[Collected data entries]

··········

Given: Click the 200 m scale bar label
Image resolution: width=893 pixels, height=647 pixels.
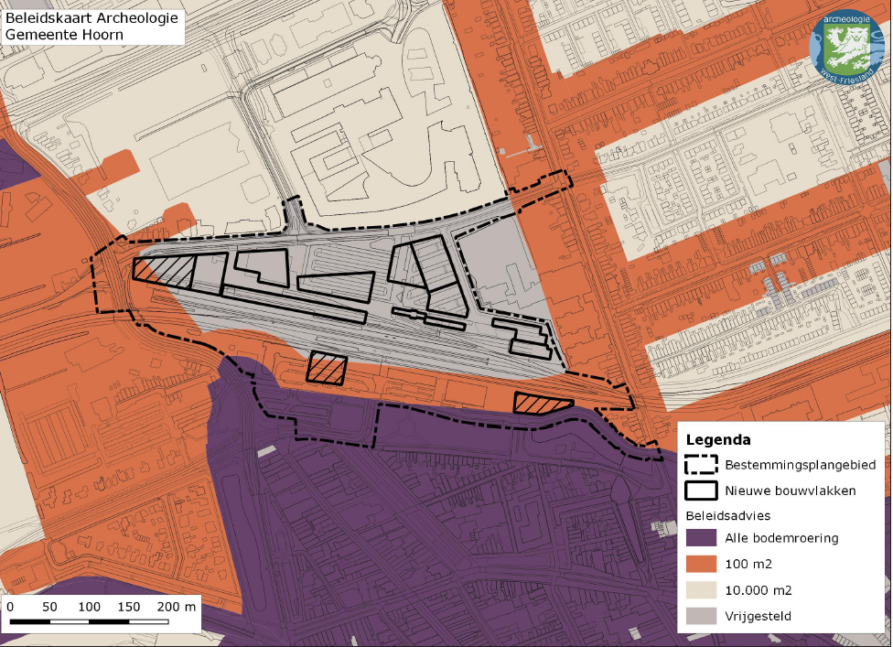Looking at the screenshot, I should tap(178, 607).
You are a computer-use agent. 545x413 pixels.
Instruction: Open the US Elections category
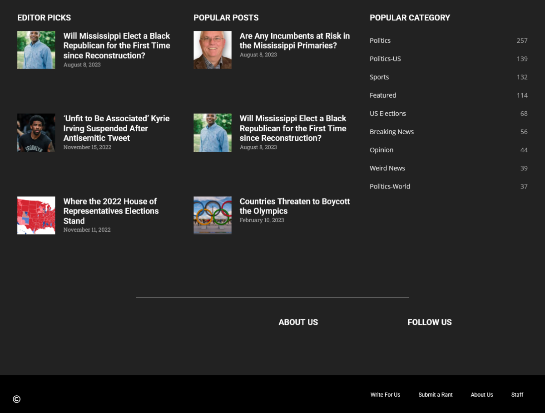point(388,113)
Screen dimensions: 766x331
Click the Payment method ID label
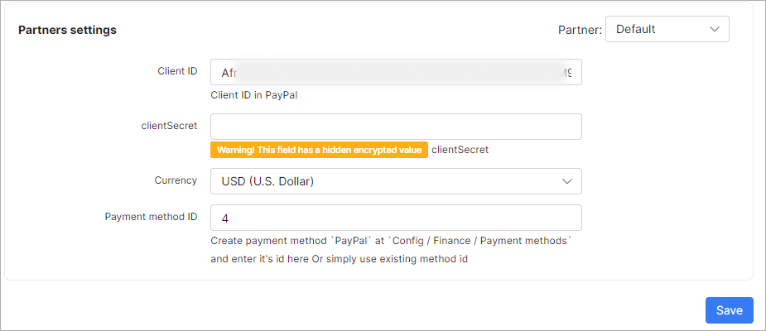click(x=151, y=217)
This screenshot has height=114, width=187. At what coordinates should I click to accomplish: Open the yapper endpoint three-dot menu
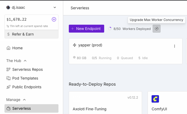(174, 46)
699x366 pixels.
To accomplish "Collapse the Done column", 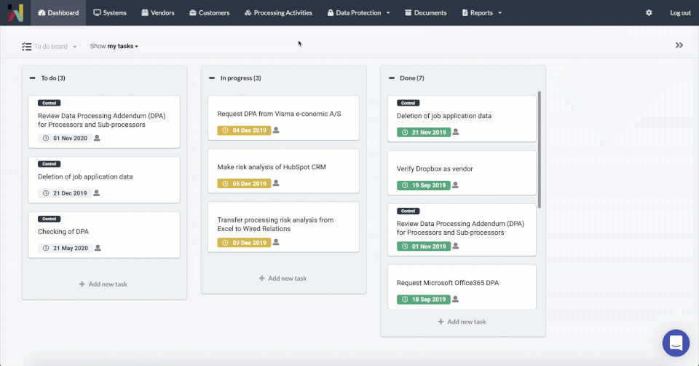I will (x=392, y=78).
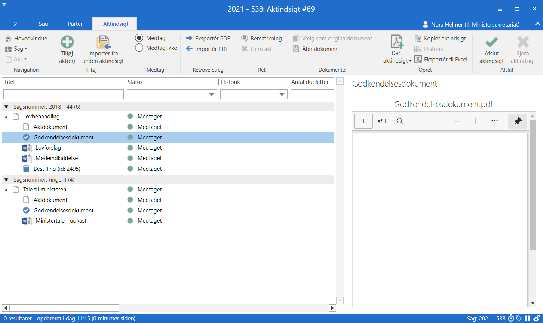Viewport: 543px width, 323px height.
Task: Switch to the Parter tab
Action: 75,24
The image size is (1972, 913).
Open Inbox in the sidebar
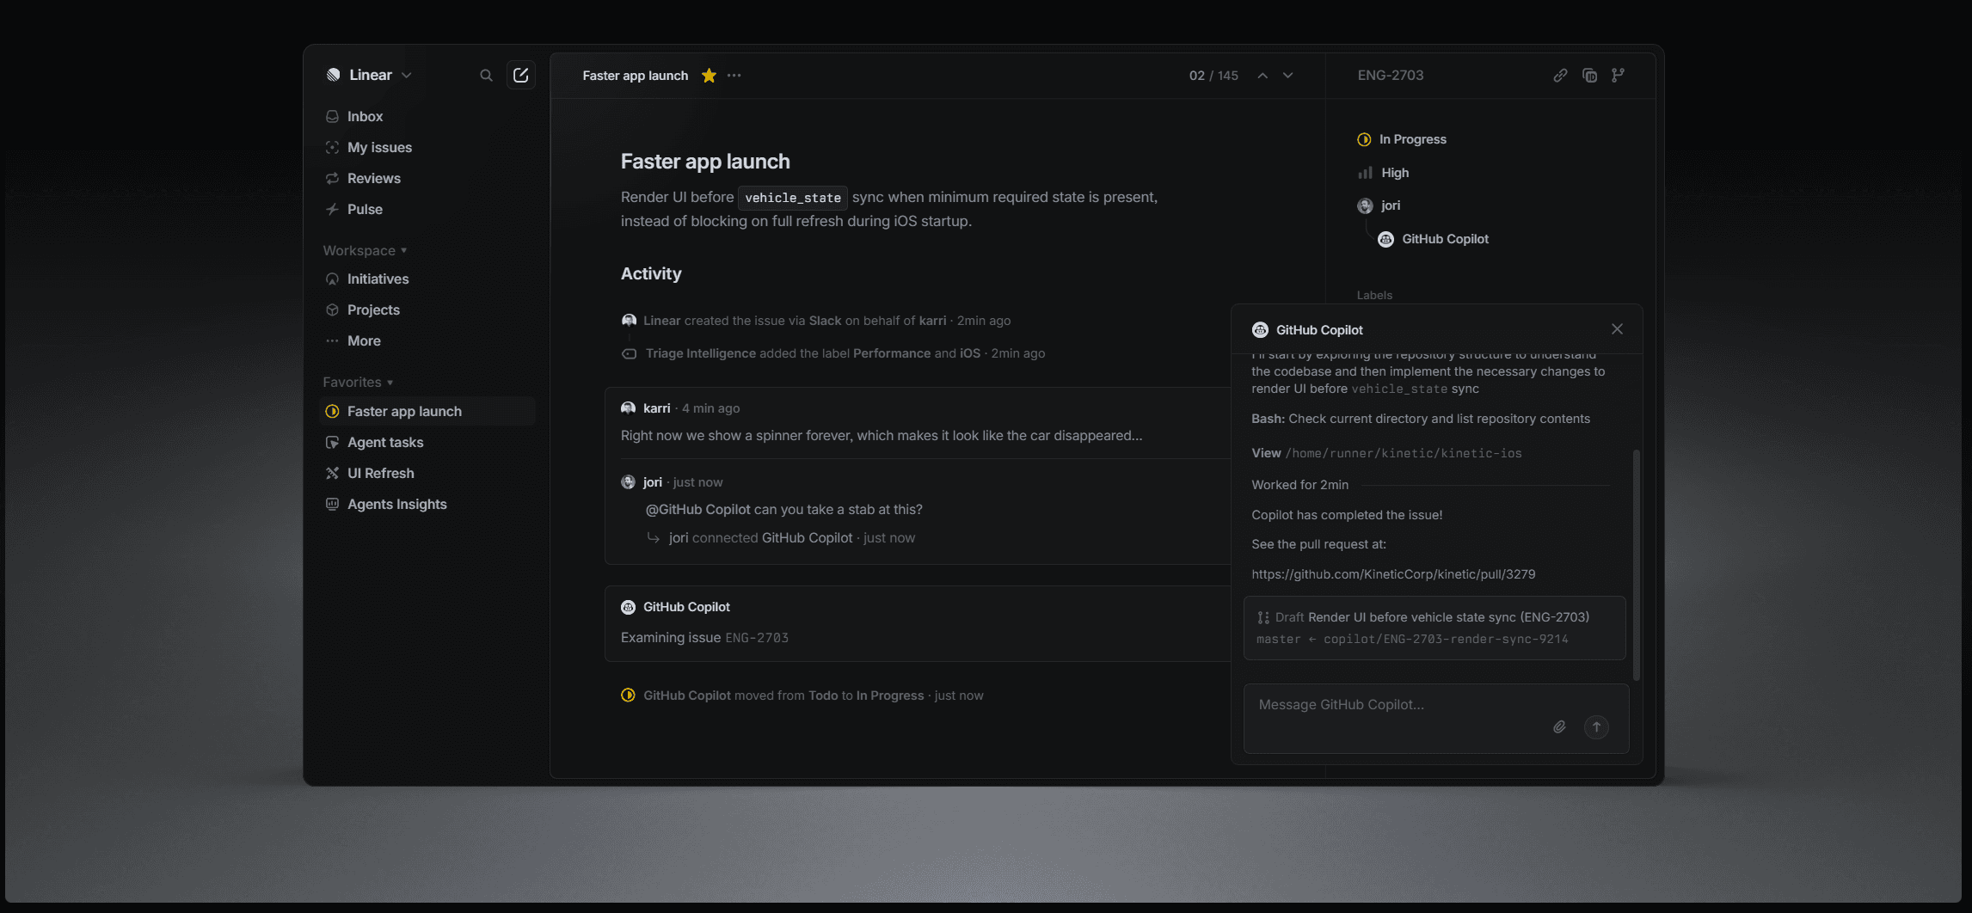point(365,117)
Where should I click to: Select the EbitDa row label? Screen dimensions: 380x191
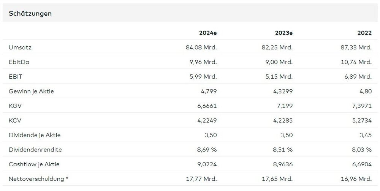click(x=19, y=62)
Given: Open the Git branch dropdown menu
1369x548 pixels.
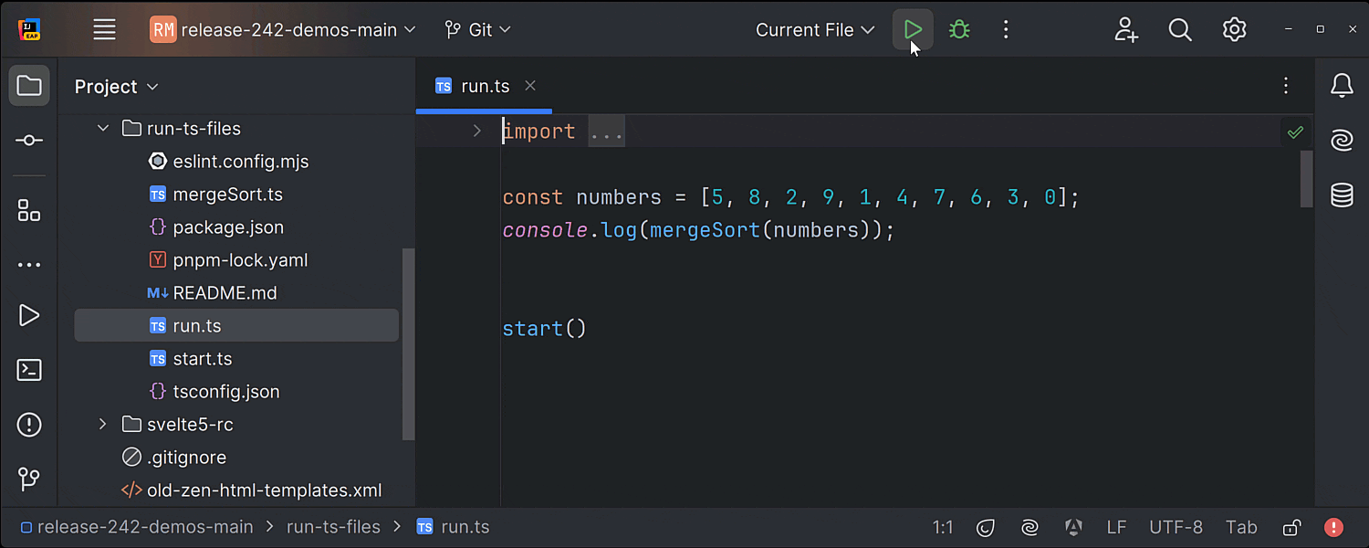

··········

With "Given" as the string to match, show every line of the entries above that has it.

_Solution to this problem_.
Given: Click the 200 m scale bar label
Given: Open the Git branch dropdown menu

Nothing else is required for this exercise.